Obecne czasy sprzyjają rozwojowi wirtualnej rzeczywistości. Istnieją dopracowane systemy śledzenia ruchu, są sposoby rejestrowania treści 3D i w zakresie 360 stopni, ekrany o wysokiej rozdzielczości, superwydajne układy graficzne, a także wyrafinowane oprogramowanie do tworzenia gier i aplikacji. Jeśli także teraz VR nie odniesie rynkowego sukcesu, będzie to już tylko znak, że człowiek po prostu nie chce korzystać z takich rozwiązań.

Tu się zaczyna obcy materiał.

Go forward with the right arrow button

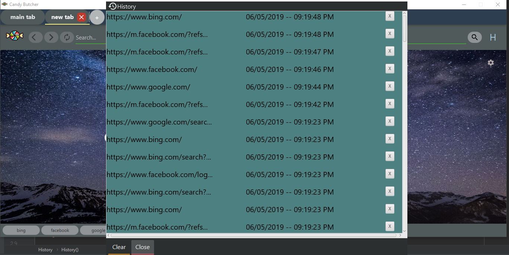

Najpopularniejsze gogle VR
Oculus Rift
To twórcom gogli Oculus Rift można zawdzięczać obecne zainteresowanie światem VR. Urządzenie trafi na rynek w przyszłym roku i będzie sprzedawane m.in. w zestawie z kontrolerem Xbox One, ponieważ gogle będą współpracować z grami pecetowymi i tymi z konsoli Microsoftu. Gogle mają być wykorzystywane głównie w grach, ale tylko na początku – potem mają służyć również do „zagłębiania się” w inne treści, w tym materiały edukacyjne czy filmy. Ich cena nie jest jeszcze znana, nieoficjalnie mówi się o maks. 400 dol. (1500 zł).
Samsung Gear VR
Samsung współpracował z firmą Oculus nad swoimi goglami Gear VR, jednak nie działają one w oparciu o te same podzespoły. Dużą zaletą Gear VR jest to, że są już na rynku i współpracują ze smartfonami Samsunga – do poprawnej pracy nie jest potrzebny komputer z wydajnym układem graficznym. Z drugiej strony Gear VR współpracują tylko z topowymi modelami – smartfonami Note 4, S6 i S6 Edge. Cena gogli wynosi ok. 740 zł.
HTC Vive
Najbardziej spektakularny system VR, nad którym HTC pracuje z firmą Valve, co sugeruje, że będzie to sprzęt przede wszystkim dla graczy. Do pracy gogle będą wymagać komputera. Oprócz gogli gracz dostaje dwa kontrolery do manipulowania w przestrzeni. Może też fizycznie poruszać się w sztucznym świecie. Rozstawione w pomieszczeniu czujniki śledzą jego ruch. Premiera przewidziana jest na koniec roku.
Playstation VR
Gogle mają posłużyć użytkownikom konsoli PlayStation 4, można się więc domyślić, że przydadzą się głównie graczom, chociaż Sony informuje też o innych zastosowaniach (m.in. w filmach). Premierę zaplanowano na przyszły rok, cena jest jeszcze nieokreślona.